Morningstar, a leading provider of independent investment research, has reported estimated U.S. mutual fund and exchange-traded fund (ETF) asset flows for November 2015. Morningstar estimates net flow for mutual funds by computing the change in assets not explained by the performance of the fund and net flow for ETFs by computing the change in shares outstanding.
The trend of heavy investor allocations to international stocks and passive positions in U.S. equity and taxable-bond funds seems poised to continue. Intermediate-term bond and foreign large blend remained two of the most popular categories in November.
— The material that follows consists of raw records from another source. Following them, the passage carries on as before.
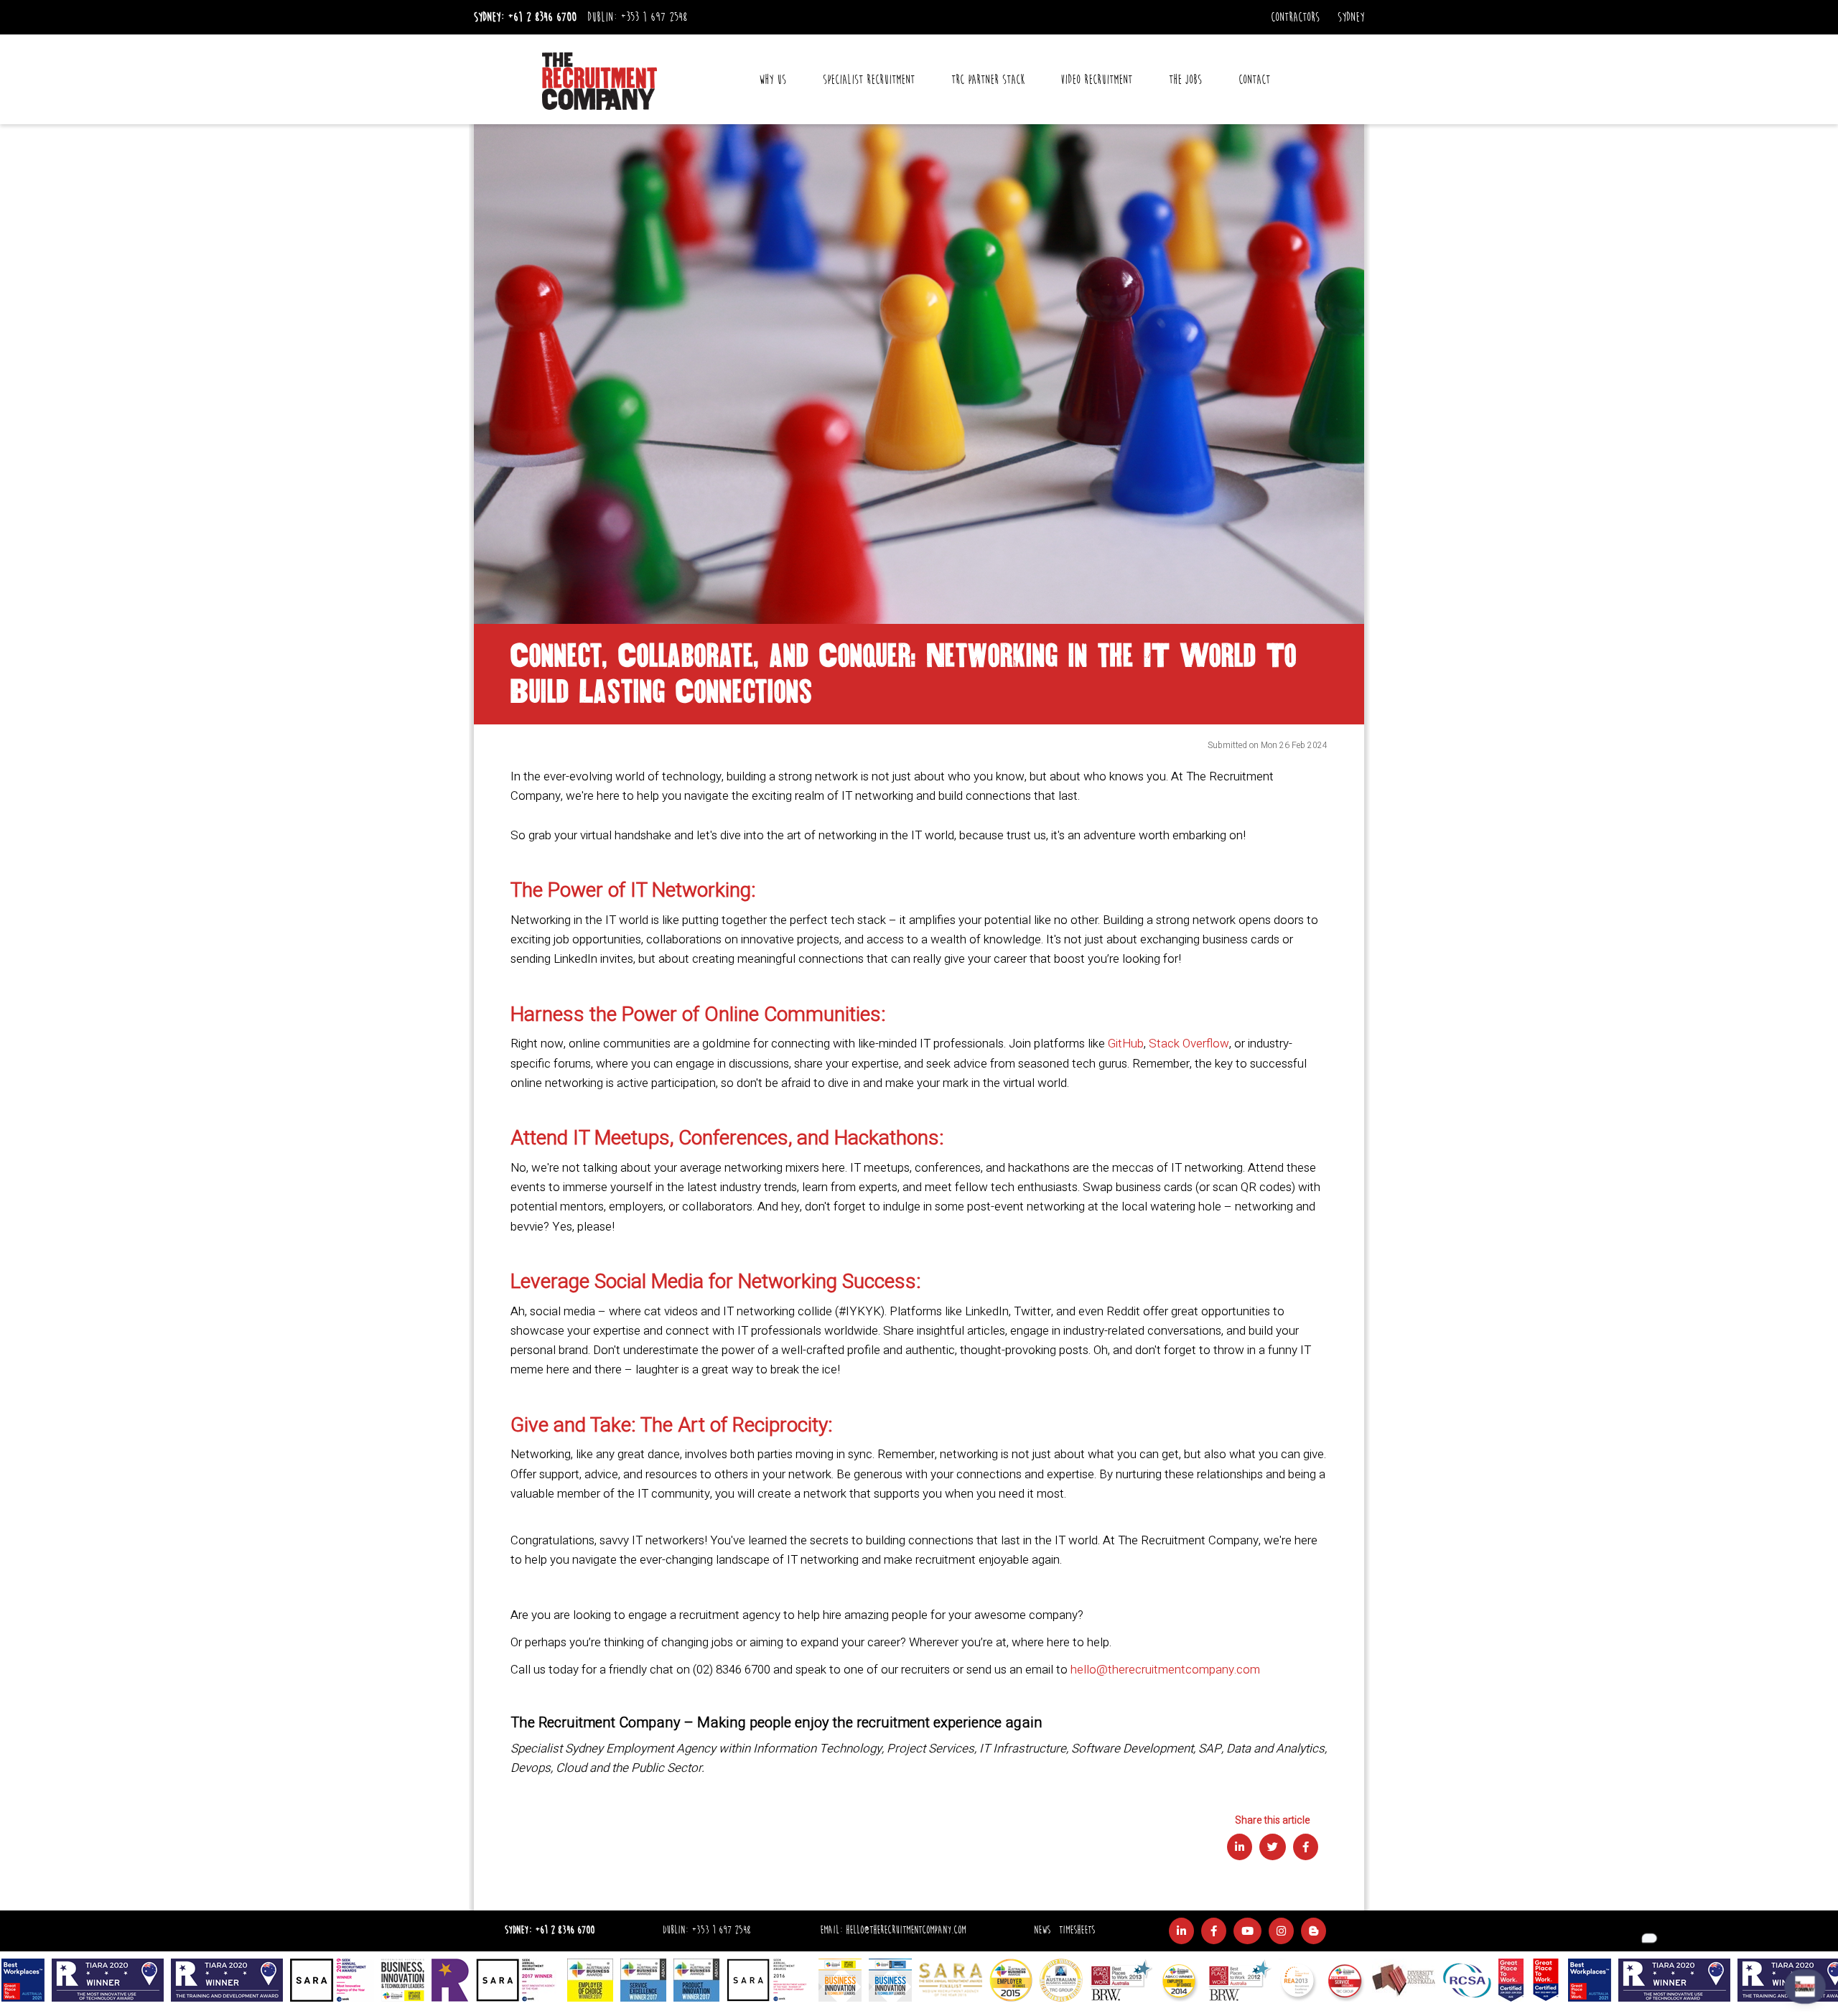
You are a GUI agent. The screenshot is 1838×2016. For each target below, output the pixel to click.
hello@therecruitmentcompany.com (1165, 1670)
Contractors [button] (1295, 17)
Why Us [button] (772, 80)
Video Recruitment (1096, 80)
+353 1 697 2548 (653, 17)
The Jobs (1185, 80)
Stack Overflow (1189, 1044)
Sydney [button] (1351, 17)
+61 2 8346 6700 (542, 17)
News (1042, 1930)
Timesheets (1077, 1930)
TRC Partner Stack (988, 80)
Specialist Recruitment (869, 80)
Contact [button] (1254, 80)
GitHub (1126, 1044)
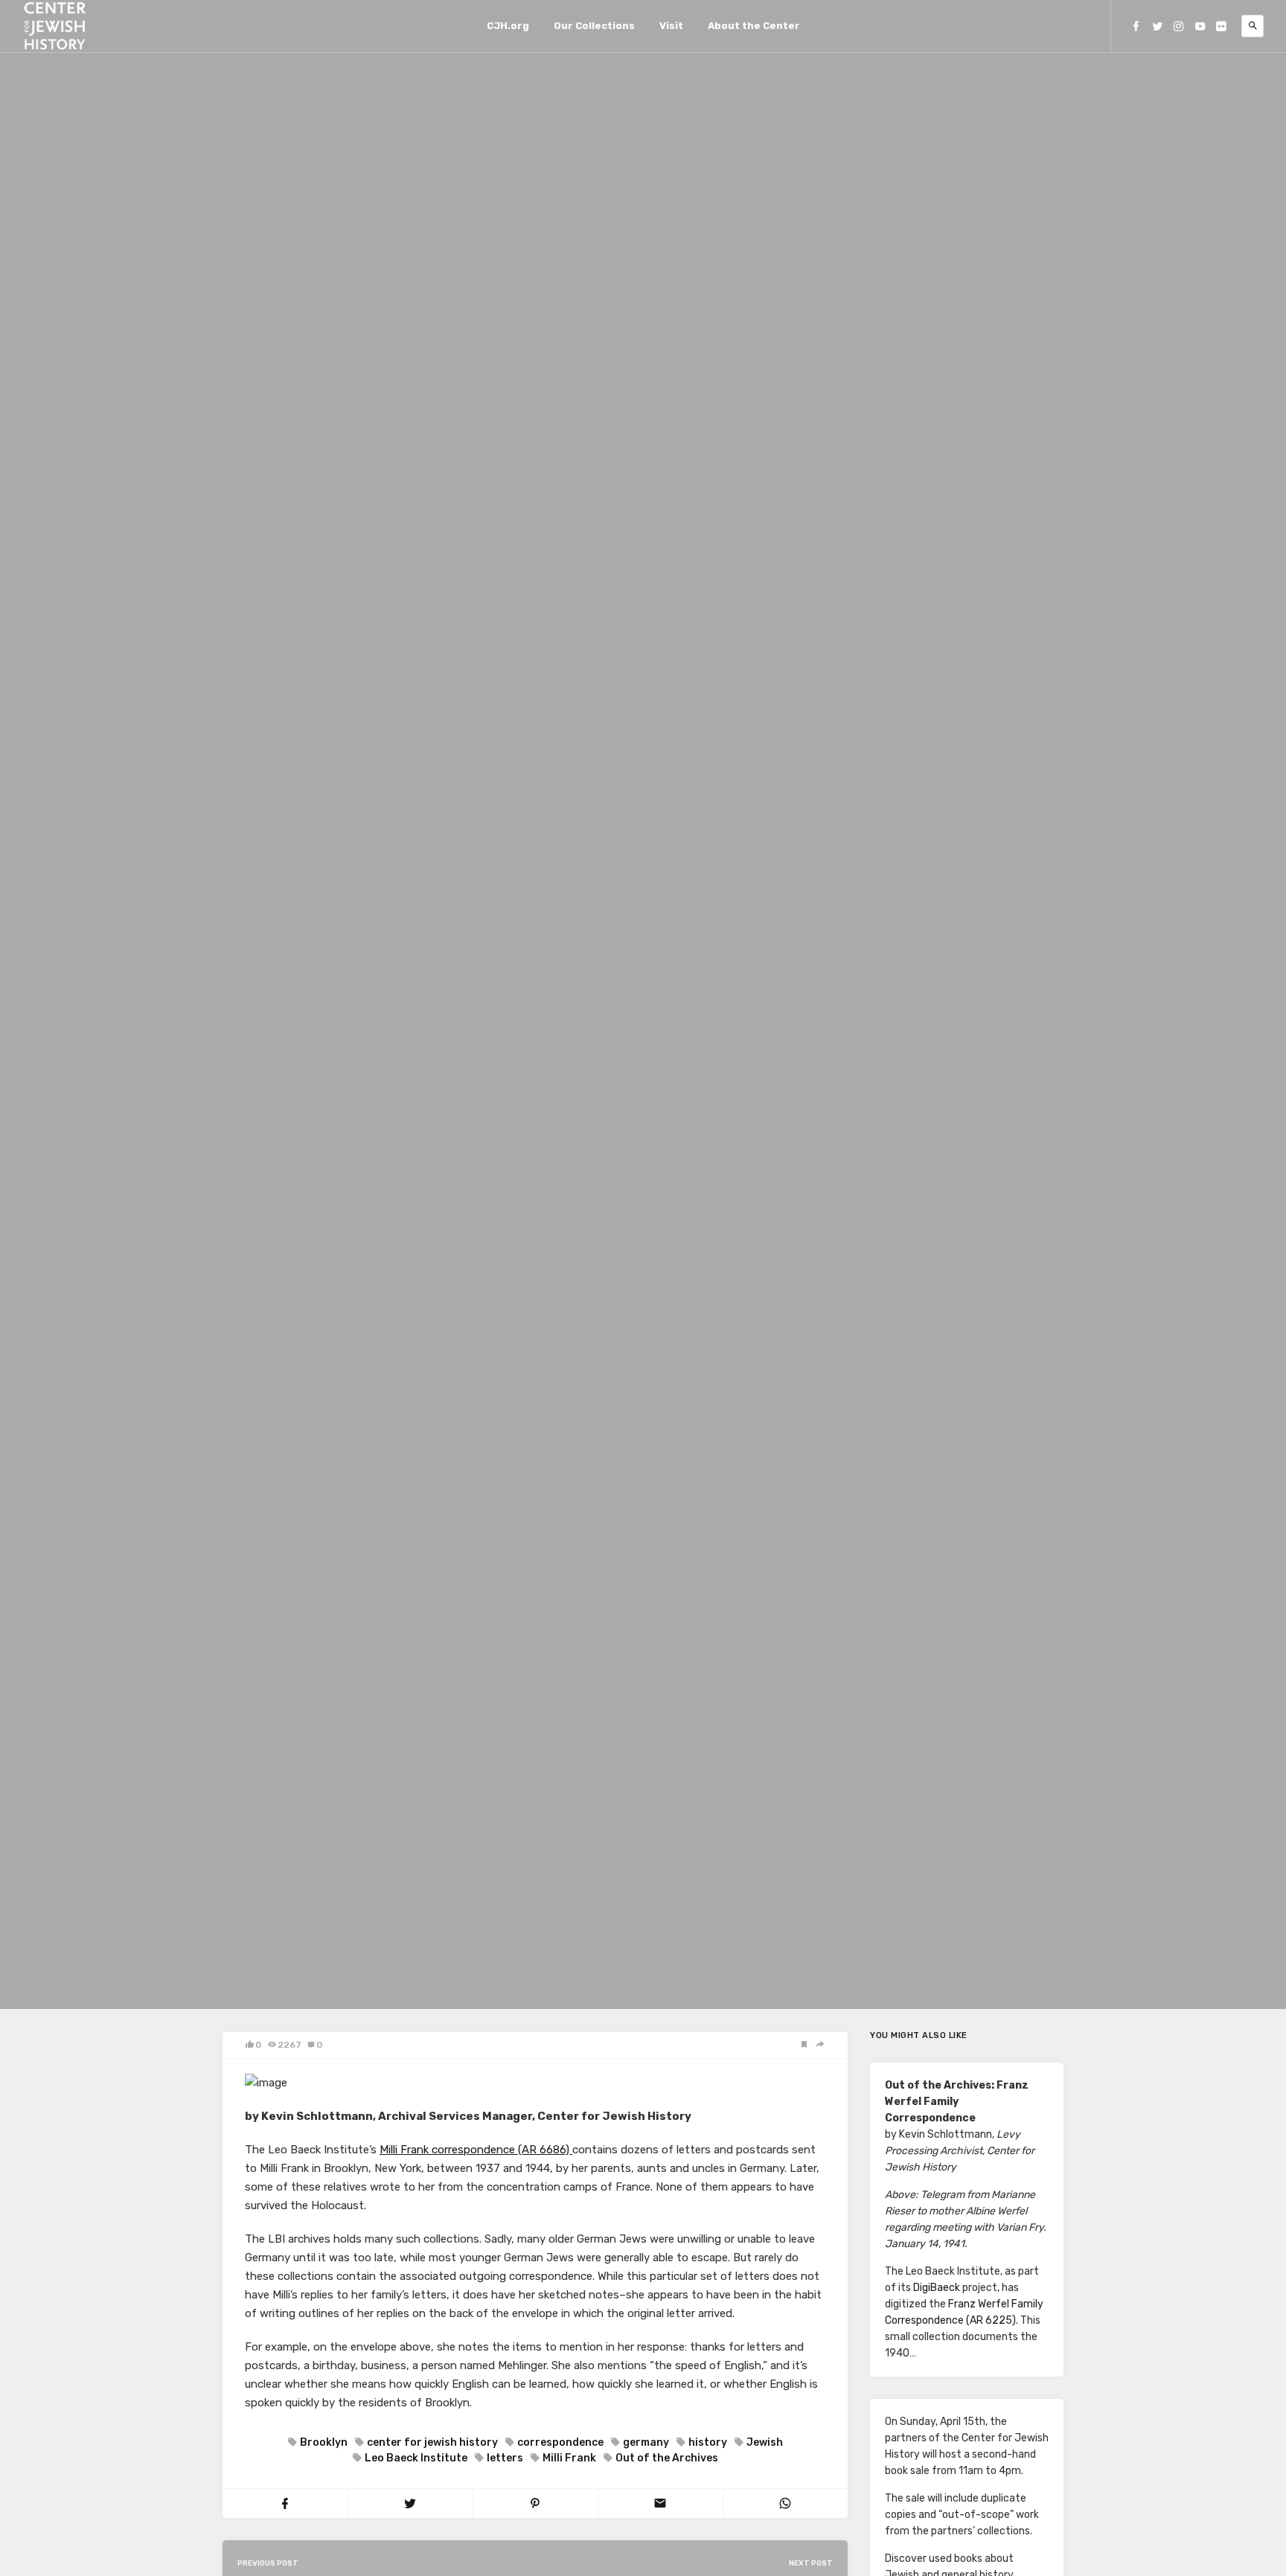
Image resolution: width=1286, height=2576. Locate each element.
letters (505, 2458)
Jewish (764, 2442)
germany (646, 2442)
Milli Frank (569, 2458)
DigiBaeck (936, 2287)
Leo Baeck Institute (416, 2458)
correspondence (560, 2442)
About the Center (754, 25)
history (707, 2442)
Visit (671, 25)
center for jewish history (432, 2442)
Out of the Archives (666, 2458)
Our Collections (594, 25)
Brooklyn (324, 2442)
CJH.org (508, 25)
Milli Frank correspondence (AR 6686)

Actively managed U.S. equity funds saw their sixth-worst monthly outflow in November since 1993, when Morningstar began tracking asset flow data.
The high-yield bond category has seen volatile flows over the past few months and landed among the five categories with the greatest outflows in November. The turbulence continued into early December following the announcement from Third Avenue Management that it would liquidate its high-yield bond fund, Third Avenue Focused Credit, without allowing investors to redeem their shares right away.
Outflows from active funds continued in November for a number of fund companies, including PIMCO, Franklin Templeton, Fidelity, and J.P. Morgan. On the passive side, Vanguard and iShares took in $14.2 billion and $13.0 billion, respectively. Vanguard has collected inflows of $1 trillion since the beginning of the financial crisis in December 2007 and has seen just two months of outflows since then, October 2010 and June 2013.
Each of the five active funds with the highest monthly inflows were fixed-income funds. PIMCO Income, which has a Morningstar Analyst Rating™ of Silver, led the pack with inflows of $1.2 billion, and Bronze-rated T. Rowe Price New Income was a newcomer to the list with inflows of $741 million.